The newborn period is a hectic and disruptive time for new families, so I think genomic sequencing for healthy babies is more likely to be eventually offered in late infancy or early childhood, much like many vaccinations are offered today. Before this happens though, it will be up to us, the professional genetics community, to engage with our colleagues, legislators, third party payers, and most importantly the public, in a discussion to determine when the broader societal benefits justify the risk and the costs, and to ensure that genetic information is protected to avoid misuse and discrimination.

AJHG: What advice do you have for trainees/young scientists?

Alan: Follow your heart and pursue the questions that excite you, but be mentally flexible and look for opportunities to work with outstanding scientists who will appreciate and support your efforts. Early in my postdoctoral career, my advisor passed away suddenly and I was faced with a career-altering dilemma. I was fortunate to find an outstanding new mentor in Dr. Lou Kunkel, and my career path shifted abruptly to focus on neuromuscular disease, and eventually genetics and genomics of rare diseases.  Science, and society, are constantly evolving, so put aside your preconceived notions of what “should” or “will” happen, and follow the data and opportunities wherever they lead.

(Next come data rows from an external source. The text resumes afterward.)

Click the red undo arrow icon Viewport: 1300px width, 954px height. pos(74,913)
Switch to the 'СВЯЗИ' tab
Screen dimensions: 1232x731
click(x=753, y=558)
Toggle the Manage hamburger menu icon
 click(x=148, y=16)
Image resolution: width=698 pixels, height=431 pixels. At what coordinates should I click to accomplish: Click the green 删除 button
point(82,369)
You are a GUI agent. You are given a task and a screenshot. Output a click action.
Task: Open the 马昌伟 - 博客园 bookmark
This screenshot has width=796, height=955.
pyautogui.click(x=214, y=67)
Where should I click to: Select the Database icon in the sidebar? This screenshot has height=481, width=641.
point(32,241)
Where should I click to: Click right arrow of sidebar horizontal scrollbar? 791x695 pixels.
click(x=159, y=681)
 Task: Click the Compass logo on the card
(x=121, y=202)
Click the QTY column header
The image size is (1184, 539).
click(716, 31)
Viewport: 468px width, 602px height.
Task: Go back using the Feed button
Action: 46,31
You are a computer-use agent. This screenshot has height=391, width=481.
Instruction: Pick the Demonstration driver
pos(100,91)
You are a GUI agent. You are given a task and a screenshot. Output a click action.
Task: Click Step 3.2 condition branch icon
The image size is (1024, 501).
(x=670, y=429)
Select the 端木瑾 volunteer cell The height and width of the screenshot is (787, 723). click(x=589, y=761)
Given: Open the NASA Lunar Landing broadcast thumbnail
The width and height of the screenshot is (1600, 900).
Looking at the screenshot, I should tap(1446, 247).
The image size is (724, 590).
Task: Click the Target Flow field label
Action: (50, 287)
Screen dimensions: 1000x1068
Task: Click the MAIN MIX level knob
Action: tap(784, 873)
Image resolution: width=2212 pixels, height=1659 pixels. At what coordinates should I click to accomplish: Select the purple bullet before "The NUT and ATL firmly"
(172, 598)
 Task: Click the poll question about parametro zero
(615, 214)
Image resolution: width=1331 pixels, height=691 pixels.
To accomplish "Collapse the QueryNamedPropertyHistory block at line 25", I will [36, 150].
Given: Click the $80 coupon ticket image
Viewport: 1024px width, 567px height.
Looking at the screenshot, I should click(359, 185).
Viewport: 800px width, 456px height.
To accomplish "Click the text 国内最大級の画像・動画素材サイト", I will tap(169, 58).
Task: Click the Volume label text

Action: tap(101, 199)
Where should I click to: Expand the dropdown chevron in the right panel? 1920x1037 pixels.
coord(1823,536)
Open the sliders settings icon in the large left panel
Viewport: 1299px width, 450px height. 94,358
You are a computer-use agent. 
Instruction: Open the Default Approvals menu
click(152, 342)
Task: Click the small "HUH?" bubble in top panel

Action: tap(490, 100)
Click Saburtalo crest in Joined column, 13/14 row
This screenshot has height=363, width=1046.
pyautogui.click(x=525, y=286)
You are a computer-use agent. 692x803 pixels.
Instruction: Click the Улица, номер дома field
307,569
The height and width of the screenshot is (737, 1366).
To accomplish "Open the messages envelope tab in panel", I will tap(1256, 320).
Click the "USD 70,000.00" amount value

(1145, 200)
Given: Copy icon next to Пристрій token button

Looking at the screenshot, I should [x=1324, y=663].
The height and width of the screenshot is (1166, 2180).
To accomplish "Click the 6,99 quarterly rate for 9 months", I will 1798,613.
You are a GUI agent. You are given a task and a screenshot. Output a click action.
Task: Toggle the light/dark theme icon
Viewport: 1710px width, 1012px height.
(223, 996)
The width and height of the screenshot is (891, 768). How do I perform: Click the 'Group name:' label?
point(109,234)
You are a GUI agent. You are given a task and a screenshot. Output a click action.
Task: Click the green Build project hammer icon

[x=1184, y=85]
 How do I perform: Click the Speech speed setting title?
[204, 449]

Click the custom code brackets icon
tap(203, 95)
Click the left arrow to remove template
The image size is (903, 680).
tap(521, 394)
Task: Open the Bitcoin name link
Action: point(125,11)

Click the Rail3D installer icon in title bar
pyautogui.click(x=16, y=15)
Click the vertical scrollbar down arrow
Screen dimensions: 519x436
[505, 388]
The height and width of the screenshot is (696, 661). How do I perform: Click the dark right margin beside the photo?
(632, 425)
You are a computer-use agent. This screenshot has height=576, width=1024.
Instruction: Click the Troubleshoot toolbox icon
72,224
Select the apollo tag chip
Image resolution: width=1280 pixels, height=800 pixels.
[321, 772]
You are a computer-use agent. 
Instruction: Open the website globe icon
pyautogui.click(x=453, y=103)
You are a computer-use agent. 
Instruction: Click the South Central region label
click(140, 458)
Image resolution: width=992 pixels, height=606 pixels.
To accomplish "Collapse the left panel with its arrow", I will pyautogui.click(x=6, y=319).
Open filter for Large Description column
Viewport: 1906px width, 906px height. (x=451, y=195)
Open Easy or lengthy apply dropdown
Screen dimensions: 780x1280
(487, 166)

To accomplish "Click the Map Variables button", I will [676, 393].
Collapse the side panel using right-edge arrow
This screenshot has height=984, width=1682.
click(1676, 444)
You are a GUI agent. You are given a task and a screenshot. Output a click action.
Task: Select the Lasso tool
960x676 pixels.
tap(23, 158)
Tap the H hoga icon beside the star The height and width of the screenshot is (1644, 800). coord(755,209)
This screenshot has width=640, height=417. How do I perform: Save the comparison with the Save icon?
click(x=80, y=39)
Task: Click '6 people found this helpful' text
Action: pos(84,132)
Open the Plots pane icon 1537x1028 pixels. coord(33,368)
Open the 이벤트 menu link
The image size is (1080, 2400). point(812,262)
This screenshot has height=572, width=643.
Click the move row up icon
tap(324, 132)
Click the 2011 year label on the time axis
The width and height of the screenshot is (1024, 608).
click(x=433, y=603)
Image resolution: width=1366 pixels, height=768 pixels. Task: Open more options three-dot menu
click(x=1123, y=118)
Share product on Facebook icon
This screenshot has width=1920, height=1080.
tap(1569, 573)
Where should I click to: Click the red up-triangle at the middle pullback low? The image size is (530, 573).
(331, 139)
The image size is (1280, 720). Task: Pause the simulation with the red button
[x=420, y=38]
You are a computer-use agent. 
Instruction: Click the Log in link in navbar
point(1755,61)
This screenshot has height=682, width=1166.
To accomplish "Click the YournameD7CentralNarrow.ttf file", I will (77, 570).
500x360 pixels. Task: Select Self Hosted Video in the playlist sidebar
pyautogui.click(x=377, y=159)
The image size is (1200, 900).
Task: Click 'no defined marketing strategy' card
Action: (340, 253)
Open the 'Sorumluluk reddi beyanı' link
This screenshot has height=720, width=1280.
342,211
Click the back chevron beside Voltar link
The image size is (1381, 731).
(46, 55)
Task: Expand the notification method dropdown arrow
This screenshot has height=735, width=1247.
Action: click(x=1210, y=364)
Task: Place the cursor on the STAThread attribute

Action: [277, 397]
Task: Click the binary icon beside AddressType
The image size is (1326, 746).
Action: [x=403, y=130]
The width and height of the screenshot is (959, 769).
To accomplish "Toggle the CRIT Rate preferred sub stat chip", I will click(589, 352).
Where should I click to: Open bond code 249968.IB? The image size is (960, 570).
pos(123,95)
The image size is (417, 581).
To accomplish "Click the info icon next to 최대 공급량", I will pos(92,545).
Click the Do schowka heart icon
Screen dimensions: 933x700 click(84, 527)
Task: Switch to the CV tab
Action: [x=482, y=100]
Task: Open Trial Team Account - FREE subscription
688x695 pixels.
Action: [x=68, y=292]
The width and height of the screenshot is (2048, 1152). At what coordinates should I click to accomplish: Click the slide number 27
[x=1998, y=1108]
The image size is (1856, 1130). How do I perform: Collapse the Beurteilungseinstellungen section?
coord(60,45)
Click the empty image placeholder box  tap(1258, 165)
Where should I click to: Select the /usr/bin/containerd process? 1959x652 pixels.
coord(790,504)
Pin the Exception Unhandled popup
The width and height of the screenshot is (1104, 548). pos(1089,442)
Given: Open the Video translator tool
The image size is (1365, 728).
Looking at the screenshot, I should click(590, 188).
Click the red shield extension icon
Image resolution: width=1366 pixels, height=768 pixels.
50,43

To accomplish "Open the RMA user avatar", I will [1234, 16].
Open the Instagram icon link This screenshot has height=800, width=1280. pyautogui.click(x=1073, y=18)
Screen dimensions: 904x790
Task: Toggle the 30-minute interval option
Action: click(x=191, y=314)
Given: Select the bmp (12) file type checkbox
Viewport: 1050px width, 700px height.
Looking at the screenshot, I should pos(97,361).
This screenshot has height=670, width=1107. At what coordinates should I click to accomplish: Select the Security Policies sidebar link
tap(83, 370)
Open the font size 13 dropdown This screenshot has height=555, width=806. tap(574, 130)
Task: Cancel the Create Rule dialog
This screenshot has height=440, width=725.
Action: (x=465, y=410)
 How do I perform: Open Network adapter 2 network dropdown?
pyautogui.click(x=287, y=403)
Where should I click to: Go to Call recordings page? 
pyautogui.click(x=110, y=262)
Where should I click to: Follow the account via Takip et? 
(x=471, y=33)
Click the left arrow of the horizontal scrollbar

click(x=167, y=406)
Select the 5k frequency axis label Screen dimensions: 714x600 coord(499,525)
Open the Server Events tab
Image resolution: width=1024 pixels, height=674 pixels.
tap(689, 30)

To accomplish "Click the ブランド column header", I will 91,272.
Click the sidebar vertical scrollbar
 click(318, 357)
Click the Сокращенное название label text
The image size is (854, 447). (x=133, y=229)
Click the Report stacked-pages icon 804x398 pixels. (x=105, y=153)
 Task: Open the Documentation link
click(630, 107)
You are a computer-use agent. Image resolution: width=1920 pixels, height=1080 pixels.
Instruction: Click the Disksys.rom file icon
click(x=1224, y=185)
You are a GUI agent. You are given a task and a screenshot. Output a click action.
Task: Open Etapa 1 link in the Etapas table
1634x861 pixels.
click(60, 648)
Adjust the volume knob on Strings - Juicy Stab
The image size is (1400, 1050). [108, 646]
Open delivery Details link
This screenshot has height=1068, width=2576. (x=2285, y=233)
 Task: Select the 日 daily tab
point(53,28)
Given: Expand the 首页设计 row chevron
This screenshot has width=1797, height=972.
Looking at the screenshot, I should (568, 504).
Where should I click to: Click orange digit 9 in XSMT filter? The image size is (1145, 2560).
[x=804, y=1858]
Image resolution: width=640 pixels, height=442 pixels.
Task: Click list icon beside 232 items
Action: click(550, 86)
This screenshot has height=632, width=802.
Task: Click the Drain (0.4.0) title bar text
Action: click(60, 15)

AJHG: And for fun, tell us something about your life outside of the lab.

Alan: I like learning about new things, so I tend to be a generalist with broad interests who enjoys tinkering and trying different things. I’m not an expert in any one area, but I’ve dabbled in woodworking, I like repairing broken things, from dishwashers to lawnmowers (YouTube is great for that!), and I’ve got a killer fish tank at home. I also love to be outdoors, and I’m just as happy raking leaves, cleaning my gutters, or shoveling snow in the middle of the night as I am kayaking or skiing.

A longtime ASHG member, Alan Beggs, PhD, is Director of The Manton Center for Orphan Disease Research at Boston Children’s Hospital and the Sir Edwin and Lady Manton Professor of Pediatrics at Harvard Medical School.